Detailed reference for workflow DAG execution, policy controls, explainability, and runtime recovery APIs.
This page is the implementation-level reference for Strait's workflow DAG engine.
If you need the high-level conceptual overview, start with Workflows. This document focuses on what the runtime does today, the exact controls that exist, and how to operate and debug DAG runs safely. For step-by-step incident handling and operator runbooks, see DAG Operations Playbook.
What is implemented today
Strait DAG execution currently includes:
- DAG validation and cycle rejection before execution
- Multi-parent fan-in with atomic dependency counters
- Per-step condition evaluation and skip decisions
- Step-level concurrency control (
concurrency_key) - Resource-class scheduling limits (
small,medium,large) - Human approvals, event waits, durable sleep, and sub-workflow steps
- Project-level workflow policies (
max_fan_out,max_depth, forbidden step types, deploy approval requirement) - Explainability stream (
workflow_step_decisions) with API querying - Runtime graph introspection with critical-path estimates
- Branch-local recovery operations (
retry step,replay subtree) - Stalled workflow reconciliation via scheduler reaper policy
DAG runtime model
A workflow run materializes as many workflow_step_runs as there are steps in the selected workflow version snapshot.
Key runtime fields:
deps_required: number of direct dependencies declared by the stepdeps_completed: number of completed/advanced dependencies observed so farstatus:pending|waiting|running|completed|failed|skipped|canceledattempt: step-level attempt counter
Progression is callback-driven.

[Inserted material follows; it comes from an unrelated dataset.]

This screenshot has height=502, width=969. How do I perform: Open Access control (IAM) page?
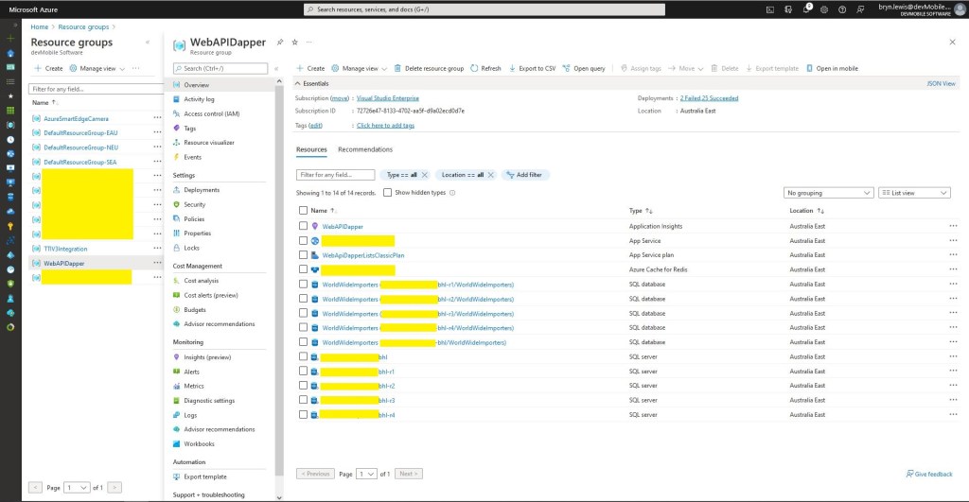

When a step reaches terminal state (or is skipped), the engine advances dependent steps by incrementing counters and evaluating scheduling constraints.
Scheduling and fan-in mechanics
Atomic fan-in
When a parent step completes, the engine increments dependency counters for its children with atomic SQL updates. A child becomes runnable when:
deps_completed == deps_required- and it is not already terminal/running
This prevents double-start races when many parents complete concurrently.
Targeted scheduling reads
The scheduler uses targeted read sets per workflow run:
- statuses map:
step_ref -> status - currently running step runs
- currently runnable step runs
This avoids broad full-run scans in hot progression paths and keeps scheduling deterministic under load.
Scheduling blockers (recorded decisions)
Before starting a runnable step, the scheduler checks:
- Workflow-level parallelism cap:
max_parallel_steps - Step-level serialization:
concurrency_key - Resource-class capacity (
resource_class) - Step condition evaluation
When a step is blocked or skipped, a decision is recorded to workflow_step_decisions for explainability.
Resource classes
resource_class is a step-level scheduling hint and quota bucket.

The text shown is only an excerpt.